Venerdì 12 ottobre si è svolto il 2° Congresso della FIOM-CGIL Civitavecchia Roma nord Viterbo, concluso con il rinnovamento del gruppo dirigente territoriale fatto da delegate e delegati metalmeccanici e con la conferma di Giuseppe Casafina come Segretario Generale.

«Hanno partecipato le delegate e delegati eletti nelle assemblee di base svolte sui posti di lavoro dell’Alto Lazio, Fabio Palmieri per la FIOM-CGIL nazionale, Francesca Megna per la CGIL Camera del Lavoro Territoriale, Ivano Tassarotti per il patronato INCA, Claudio Roggerone per l’Ufficio Vertenze CGIL e Valerio Bruni per l’ANPI provinciale di Roma.

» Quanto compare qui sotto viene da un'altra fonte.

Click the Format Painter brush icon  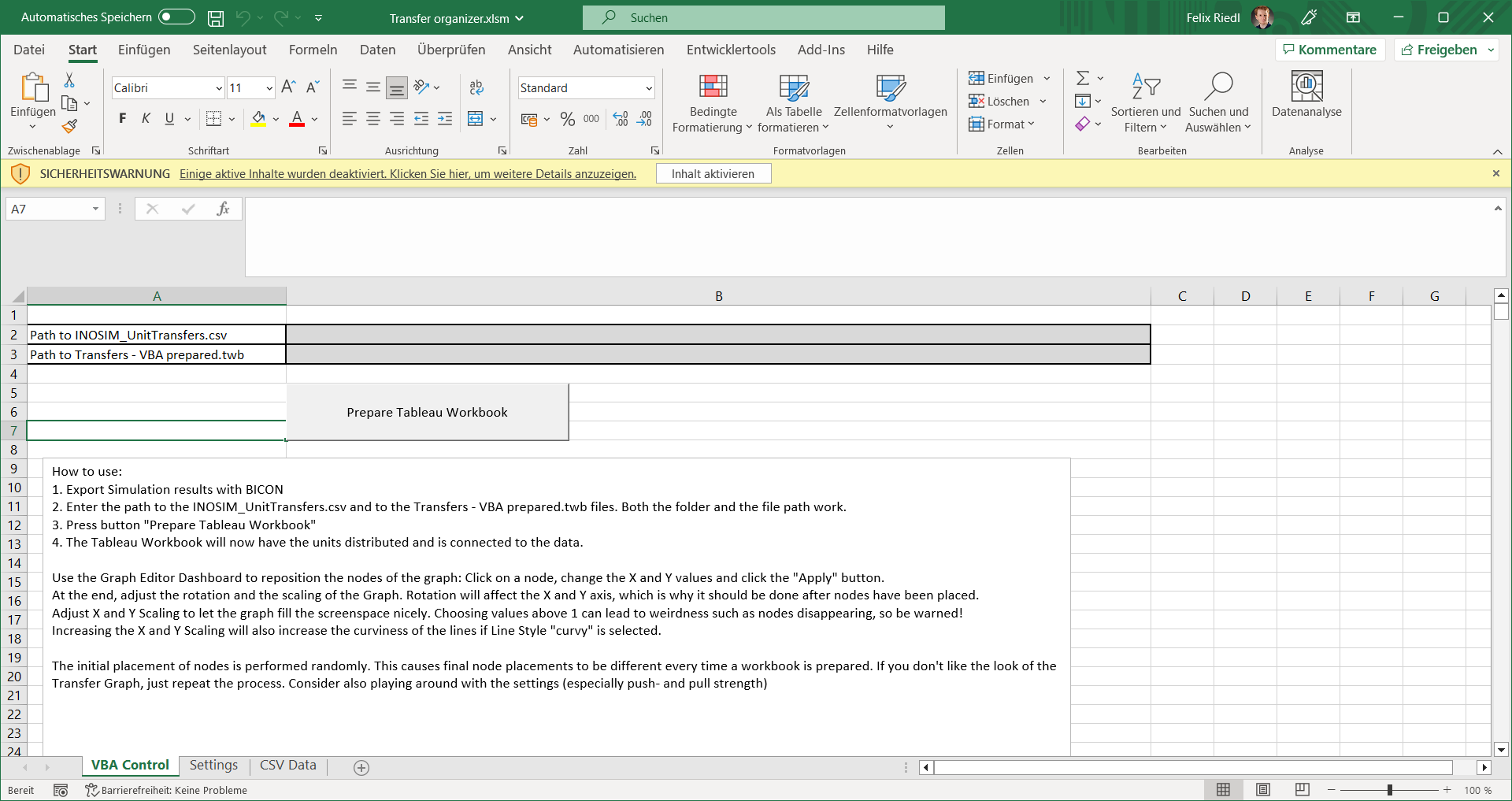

Nell’ultimo anno i metalmeccanici dell’Alto Lazio hanno subìto licenziamenti e chiusure, dopo che le aziende non sono riuscite a realizzare i piani di sviluppo previsti, nè a differenziare le attività – una strada che invece sarebbe necessaria anche per far fronte al drammatico problema dei continui ribassi negli appalti. Un grave problema quest’ultimo, che non deve essere lasciato in balia delle dinamiche di concorrenza tra le imprese appaltatrici, perché con una piena responsabilità sociale della committenza principale verso il territorio avrebbe proporzioni diverse e meno gravi.

Per non farsi mancare nulla si è registrato il caso di un provvedimento giudiziario nei confronti di un’impresa, con accuse gravissime tra cui quella di caporalato e sfruttamento del lavoro, per cui la FIOM-CGIL è costituita parte civile in udienza.

E’ questa in estrema sintesi la fase di crisi che il settore attraversa, fase che dura da tempo e che investe anche i lavoratori attivi, perchè le condizioni di lavoro peggiorano e i ricorsi alle casse integrazioni rimangono costanti.

Per superare la crisi che investe l’occupazione locale è necessario il massimo impegno da parte di tutti: dalle Istituzioni locali alle grandi realtà industriali e affini, in particolare di Enel vista l’importanza e la connotazione produttiva di un’area che vede la presenza, tra le altre attività, di due Centrali ciascuna delle quali necessita di lavorazioni costanti, di manutenzione e pulizie per l’una e di demolizione per l’altra.

Rimangono, infine, l’atteso sviluppo del Porto di Civitavecchia e la necessità di un progetto sulle cosiddette aree interne, necessità per il viterbese in particolare».